Sister Patricia Fox, an Australian nun, was ordered to be deported from the Philippines by President Rodrigo Duterte. (Photo by Angie de Silva)
Criticize the Philippine government at your own risk. That seems to be the stern message President Rodrigo Duterte’s administration wants to send to foreigners, including missionaries, who have raised doubts over its commitment to protecting human rights.
Australian missionary Sister Patricia Fox was ordered deported by the Bureau of Immigration as early as April for allegedly engaging in anti-government activities in the country. She filed an appeal and her deportation was moved to early September.
On Oct. 8, the bureau upheld its earlier order and her missionary visa is now considered invalid. Hence, she must apply for a temporary visitor’s visa good for 59 days if she wishes to stay in the country.
The Australian missionary’s case clearly indicates the Duterte administration’s intolerance of criticism.
In August, the Immigration Bureau blocked the entry of 84-year-old Australian professor and human rights advocate Gill Hale Boehringer, who had been blacklisted for reportedly joining a 2015 rally in violation of regulations barring foreigners from engaging in political activities in the country.
Earlier, in July, the Immigration Bureau also sent home two foreign missionaries who had been vocal in their human rights stand. Tawanda Chandiwana from Zimbabwe and Adam Thomas Shaw, an American, were said to have overstayed in the country.

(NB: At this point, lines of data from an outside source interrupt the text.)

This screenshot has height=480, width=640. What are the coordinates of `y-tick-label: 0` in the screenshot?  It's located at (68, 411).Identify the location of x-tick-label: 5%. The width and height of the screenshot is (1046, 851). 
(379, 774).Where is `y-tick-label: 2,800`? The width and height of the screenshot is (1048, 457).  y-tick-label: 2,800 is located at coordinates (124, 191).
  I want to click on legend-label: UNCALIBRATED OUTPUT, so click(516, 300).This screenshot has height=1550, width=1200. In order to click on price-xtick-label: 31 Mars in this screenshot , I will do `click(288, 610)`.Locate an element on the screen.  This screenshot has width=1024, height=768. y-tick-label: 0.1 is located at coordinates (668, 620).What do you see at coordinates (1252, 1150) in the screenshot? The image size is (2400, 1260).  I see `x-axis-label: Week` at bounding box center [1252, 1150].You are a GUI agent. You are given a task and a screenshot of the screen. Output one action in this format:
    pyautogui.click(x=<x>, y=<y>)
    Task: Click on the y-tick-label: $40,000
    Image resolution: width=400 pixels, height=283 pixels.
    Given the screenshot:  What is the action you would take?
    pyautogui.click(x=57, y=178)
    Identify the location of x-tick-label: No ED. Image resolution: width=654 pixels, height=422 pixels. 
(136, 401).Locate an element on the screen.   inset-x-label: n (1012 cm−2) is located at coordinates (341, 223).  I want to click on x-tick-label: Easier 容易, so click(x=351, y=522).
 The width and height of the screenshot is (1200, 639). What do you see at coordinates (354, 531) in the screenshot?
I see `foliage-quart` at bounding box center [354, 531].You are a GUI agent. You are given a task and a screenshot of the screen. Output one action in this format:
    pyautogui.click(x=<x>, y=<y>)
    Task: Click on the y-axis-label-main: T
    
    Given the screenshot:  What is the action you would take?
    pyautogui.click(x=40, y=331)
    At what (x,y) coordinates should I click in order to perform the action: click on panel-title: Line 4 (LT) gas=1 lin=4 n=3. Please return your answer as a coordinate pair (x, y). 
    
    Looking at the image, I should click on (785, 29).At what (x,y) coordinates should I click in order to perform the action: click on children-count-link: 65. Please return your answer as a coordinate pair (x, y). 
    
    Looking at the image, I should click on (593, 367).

Fox’s legal counsels are understandably unhappy over the immigration ruling: “[It] has long prejudged the case of Sister Pat that it consciously turns a blind eye and deaf ear to reason and evidence, and gave in to the whims and caprice of its master in [the presidential palace].
“The lawyers pointed out that the Immigration Bureau “wants her out of the country, to discontinue her missionary work for poor Filipinos, and silence her unwavering call for justice, accountability and protection of human rights, without even laying the basis for such decision.”
Duterte has publicly admitted giving an order to have Fox investigated for anti-government activities, a charge which she stoutly denies.
He asserted that foreigners are not allowed to criticize the Philippine government. “You don’t have the right to criticize us. You can come here [but only] to enjoy all the sights,” he said in April.
The Immigration Bureau issued an order way back in 2015 that “foreign tourists are prohibited from engaging in any political activity as defined by law and jurisprudence, such as but not limited to, joining, supporting, contributing or involving themselves in whatever manner in any rally, assembly, gathering, whether for or against the government.”
Human rights groups are worried that this immigration order could be used to harass and arrest more foreigners critical of the Philippine government.
Fox’s legal team believes she attracted the government’s attention when she joined a fact-finding mission on alleged human rights abuses in Mindanao in the southern Philippines and attended a protest action in Davao City. But she maintains that she did not say anything in the protest action that might have incurred the wrath of Duterte.
The 71-year-old nun has actively supported efforts to push for workers’ welfare, land reform and peasant rights in her 28 years as a missionary in the Philippines.
“As a human being, especially as a religious, we have to stand with the oppressed and what I was doing was listening to the workers who are just asking to be regularized, the tribal people who are being sent off their land,” she said. “To me, it’s a human rights issue. It’s what you do as a human rights defender.”
Will the case of Sister Patricia Fox and her impending deportation for alleged anti-government activities have a chilling effect on human rights advocacy in the country?
That’s not likely, as human rights groups are determined to raise their collective voice and demand that government give full protection to their political and civil rights, as well as social and economic rights, enshrined in the 1987 constitution.
Ernesto M. Hilario is a freelance writer-editor and has written articles for various publications since 1978.